Rewrite the lines below with "screenshot" swapped for "image", keeping everything else unchanged and omitting the pictures.

** START EXTRACTED MATERIAL **

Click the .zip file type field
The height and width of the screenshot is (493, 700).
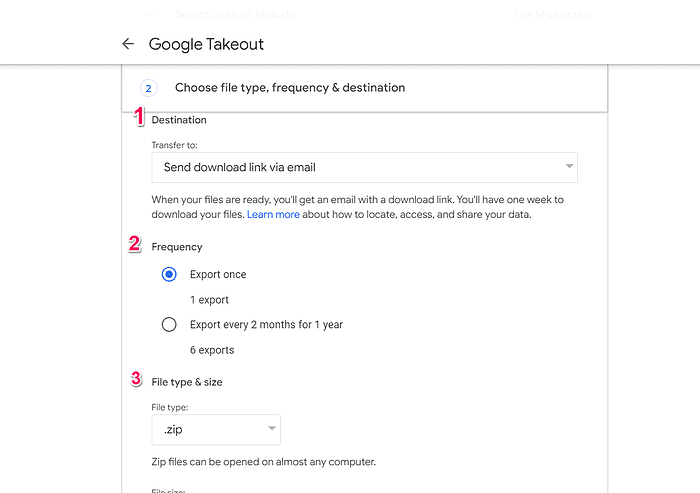[x=216, y=430]
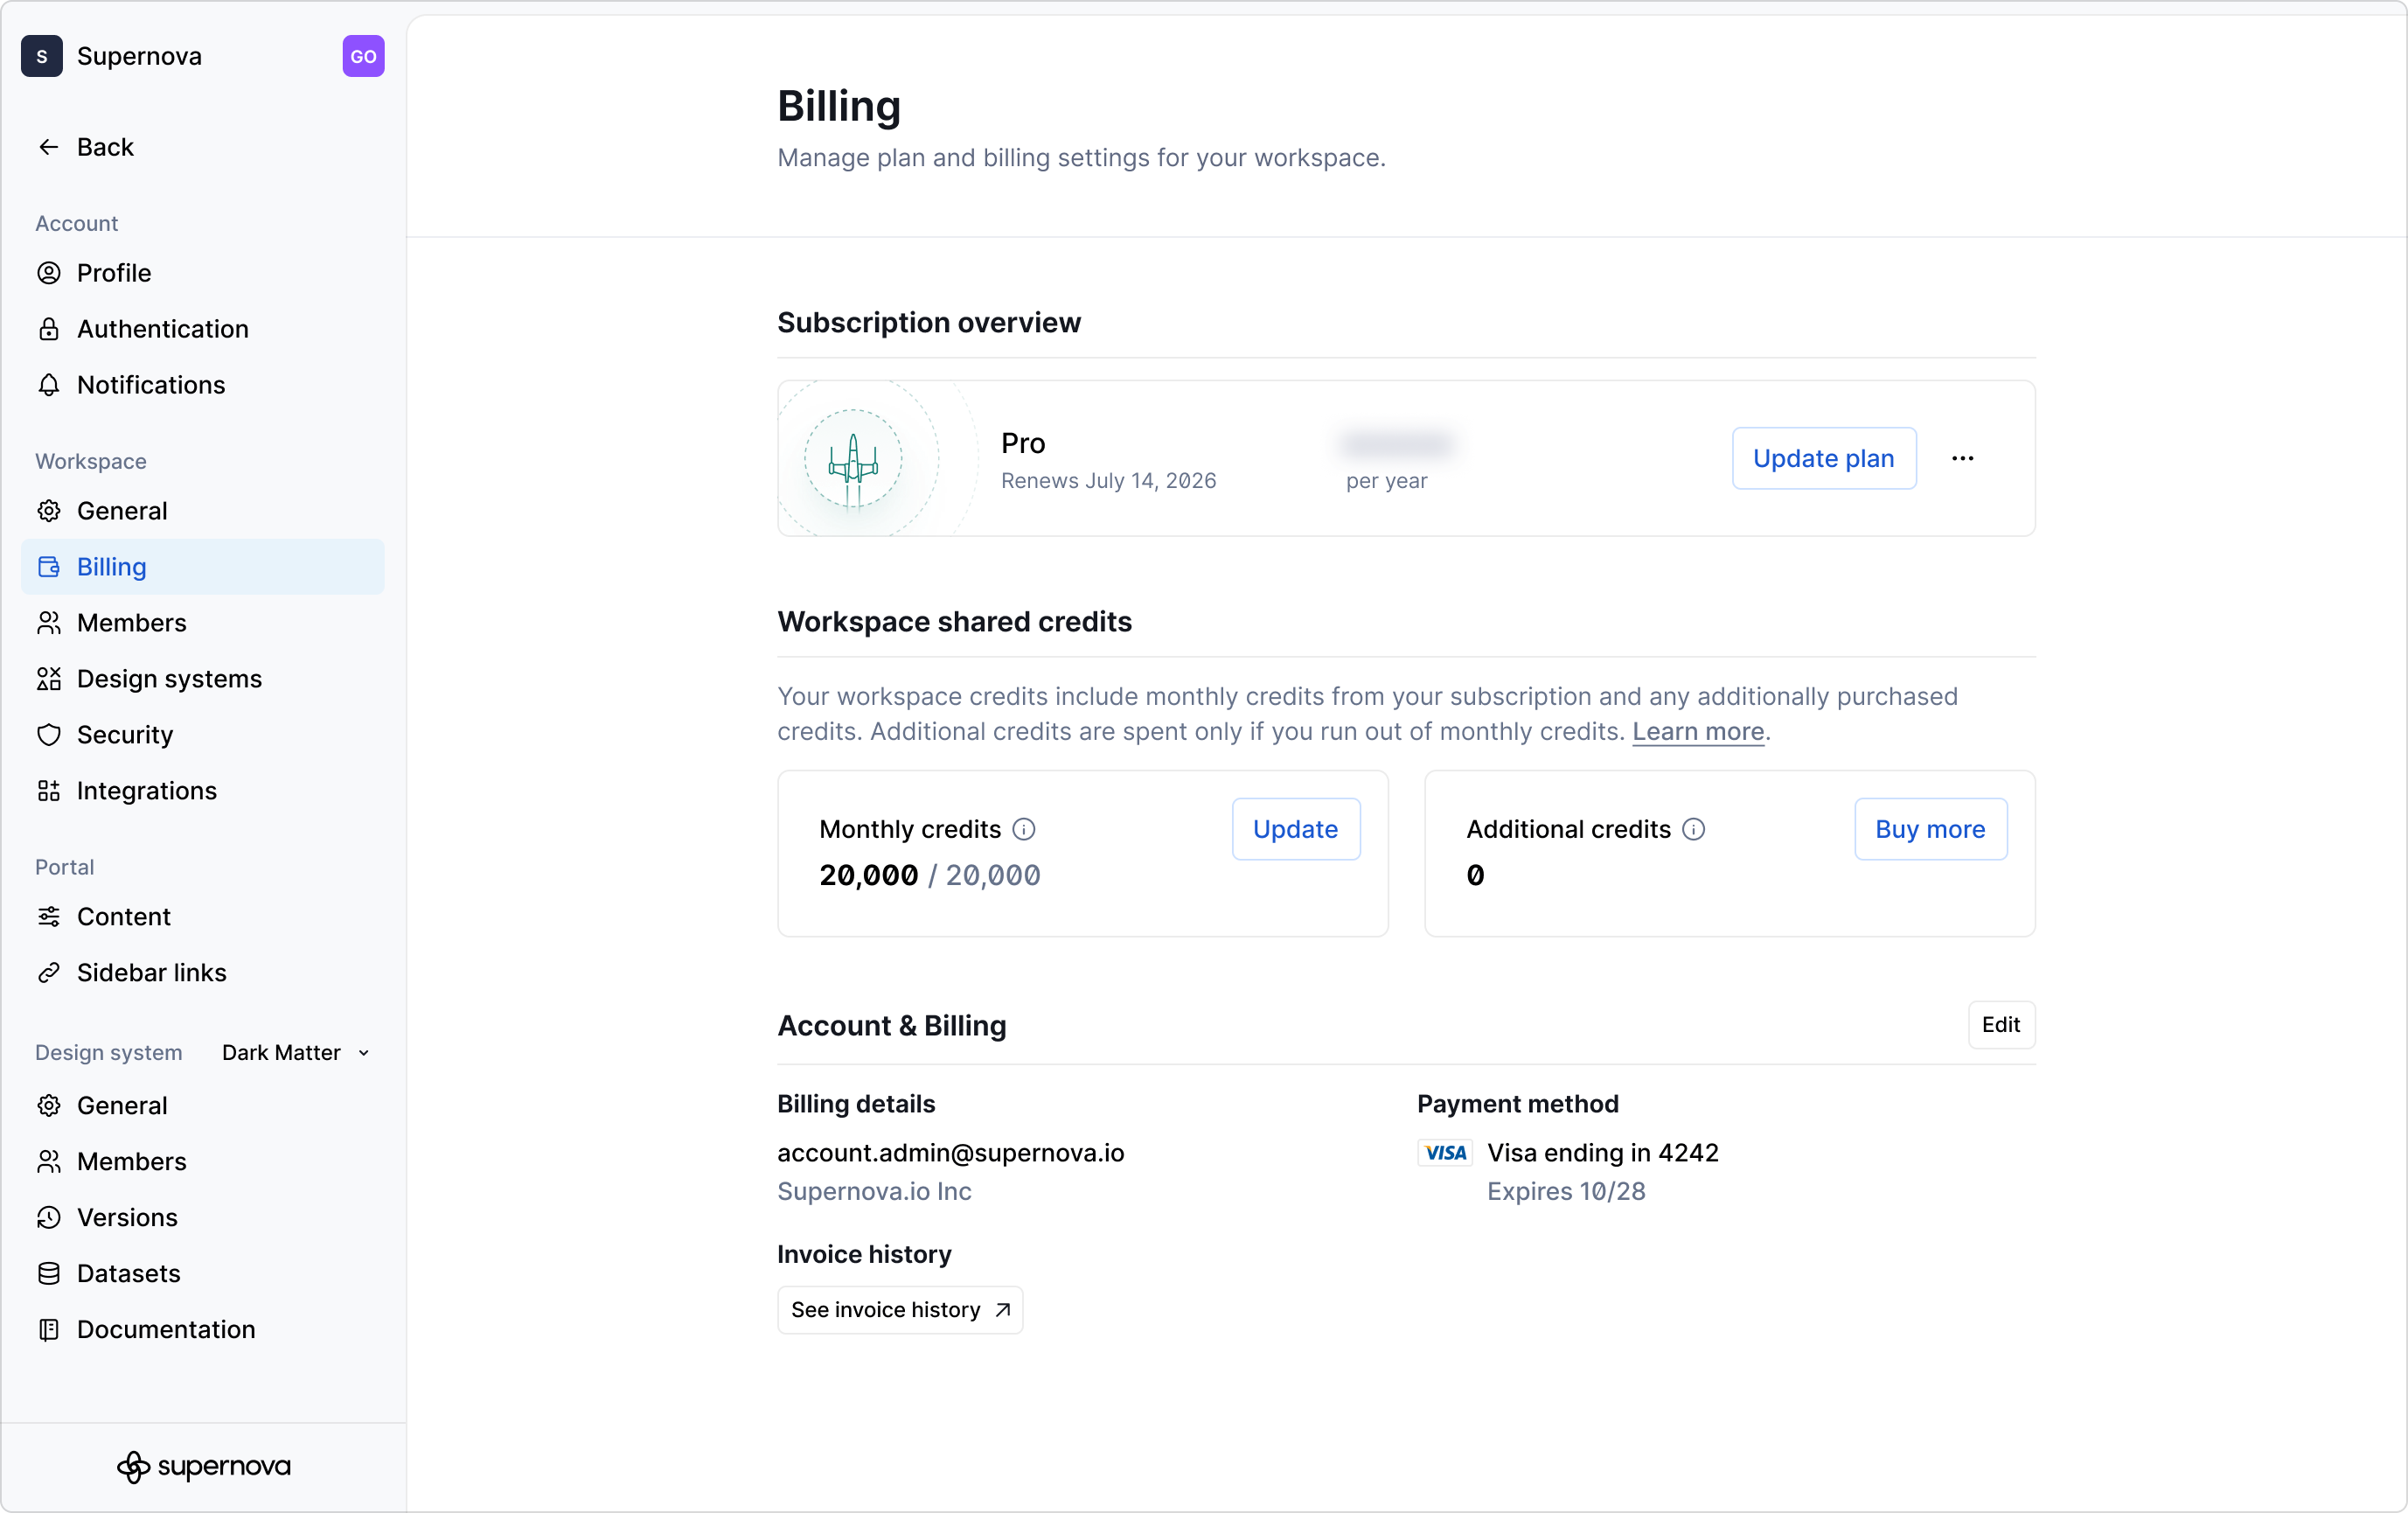Switch to the Billing section
Viewport: 2408px width, 1513px height.
coord(111,567)
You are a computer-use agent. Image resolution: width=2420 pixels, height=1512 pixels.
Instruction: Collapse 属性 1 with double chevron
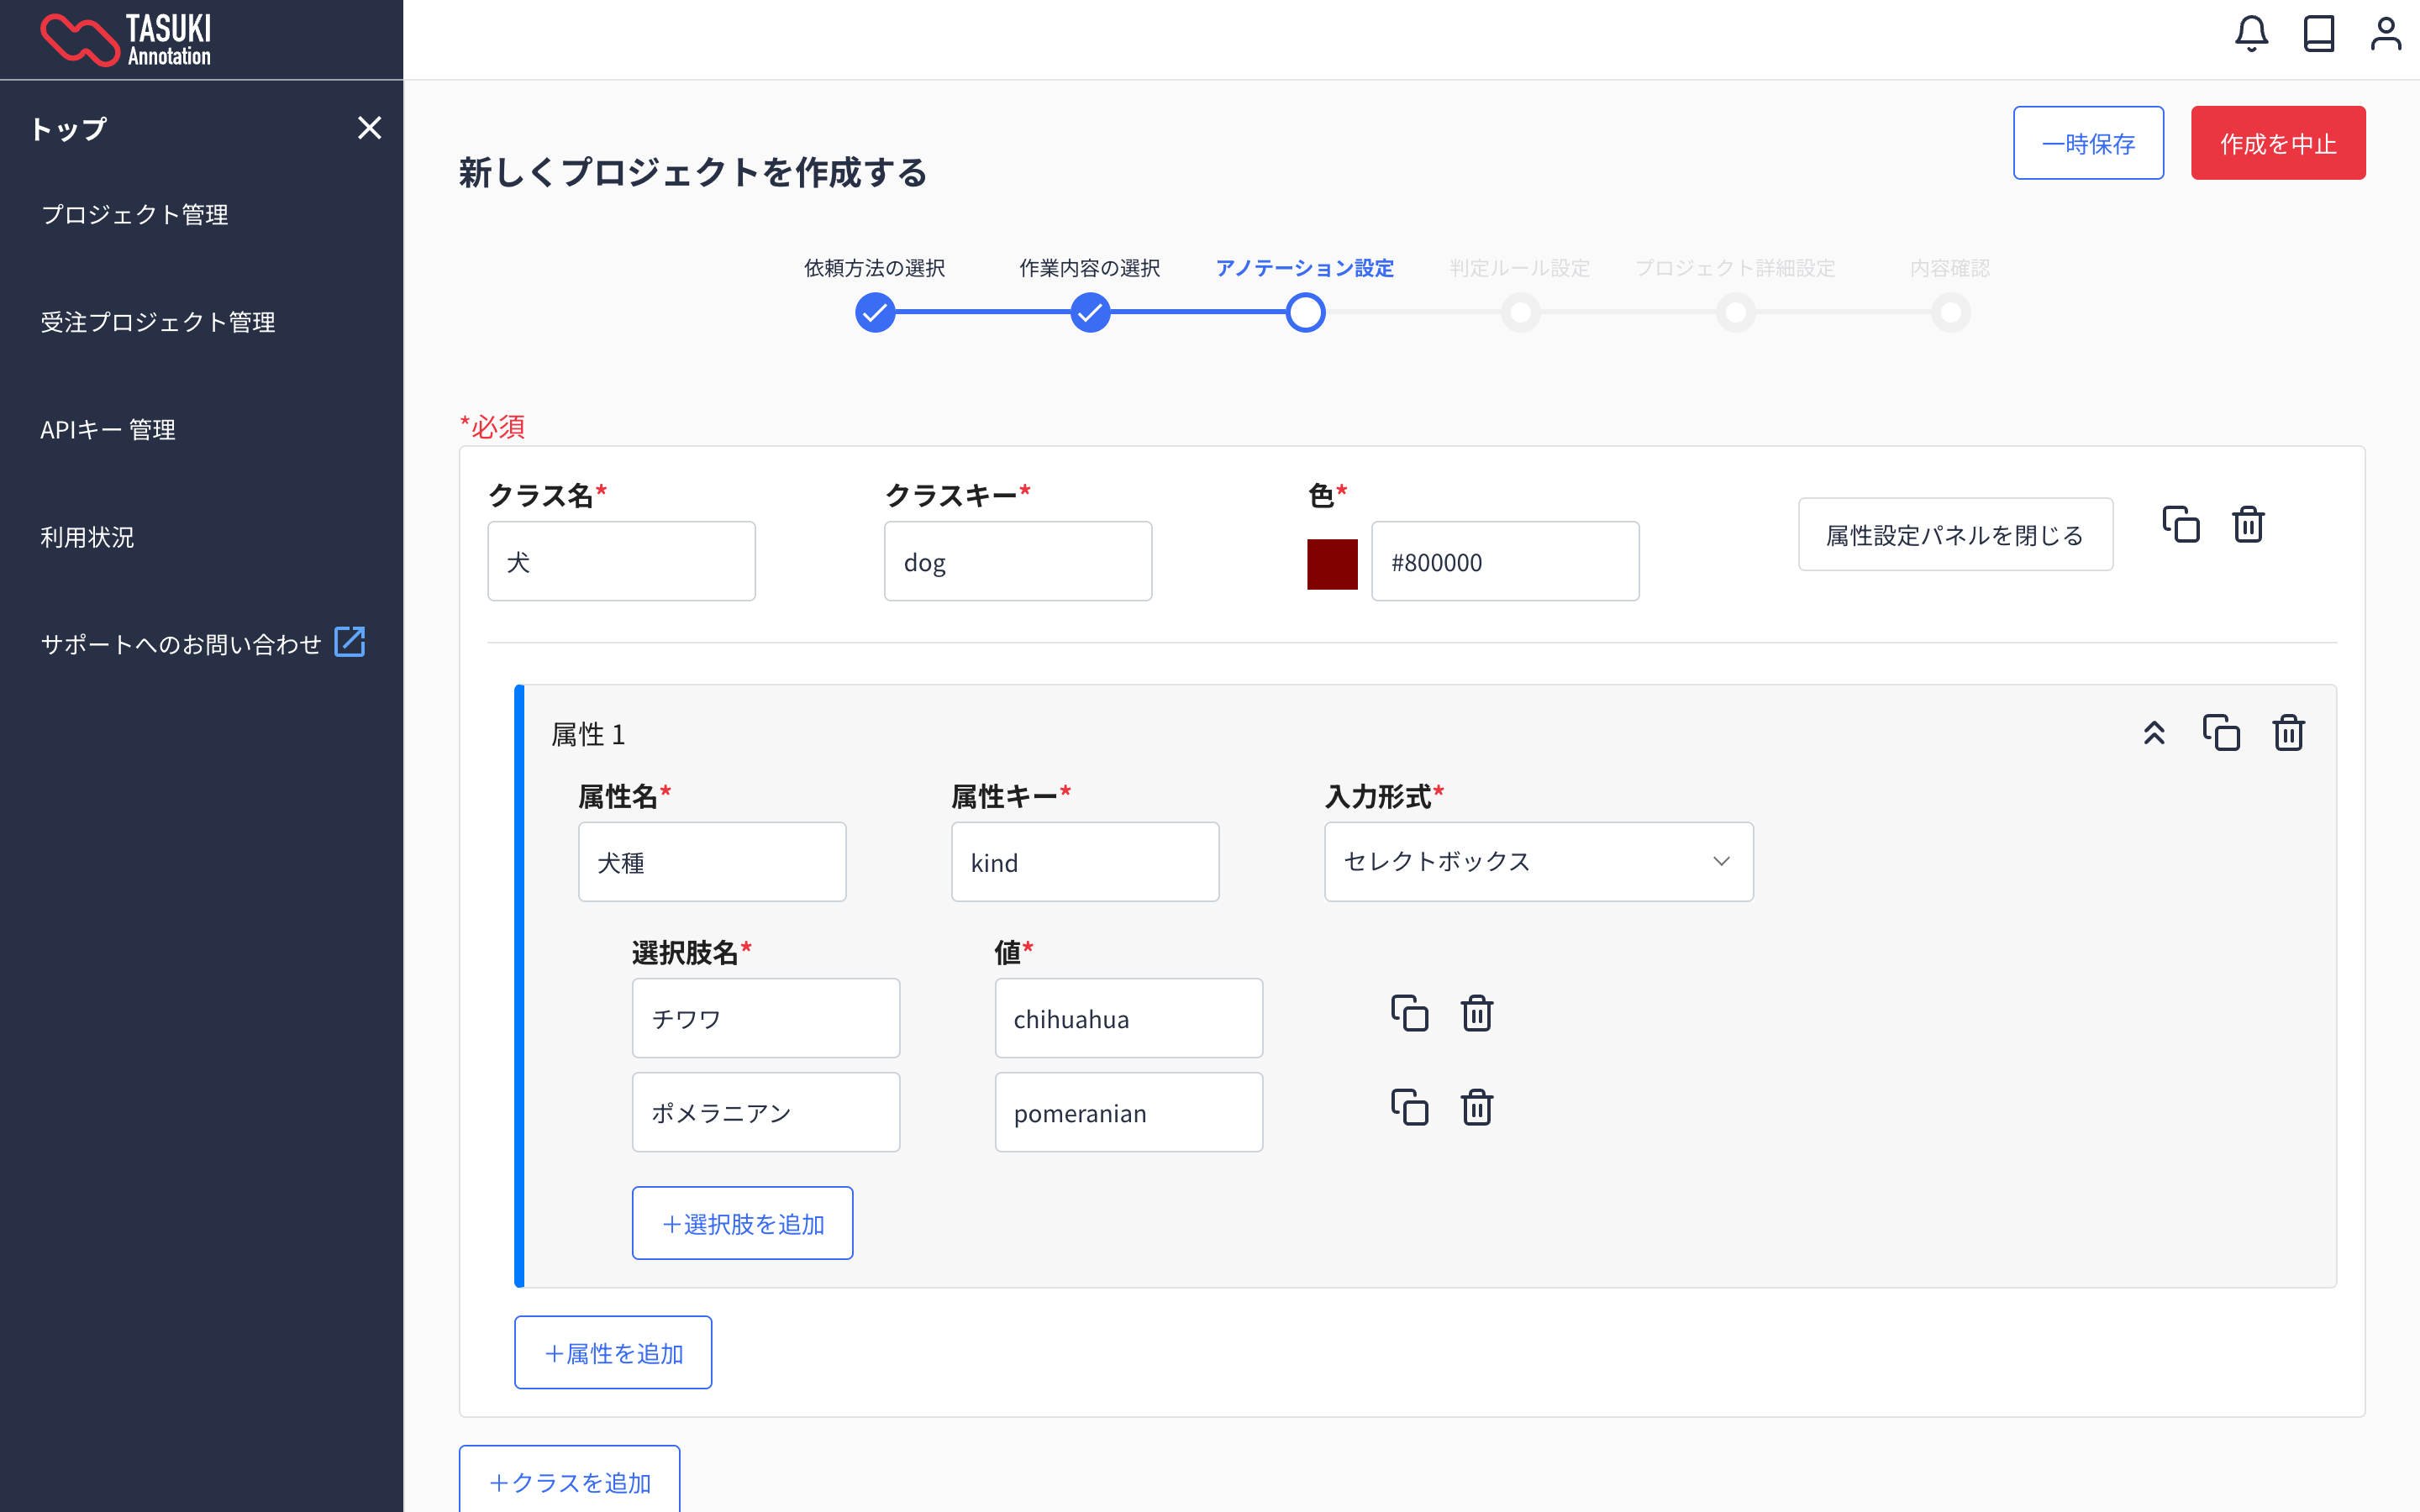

** END EXTRACTED MATERIAL **

• **RESPONSE TO THE TASK**:
Click the .zip file type field
The height and width of the image is (493, 700).
[x=216, y=430]
Switch to the Billing section
Viewport: 2408px width, 1513px height.
coord(111,567)
You are a computer-use agent. Image resolution: width=2420 pixels, height=1512 pixels.
Instruction: Collapse 属性 1 with double chevron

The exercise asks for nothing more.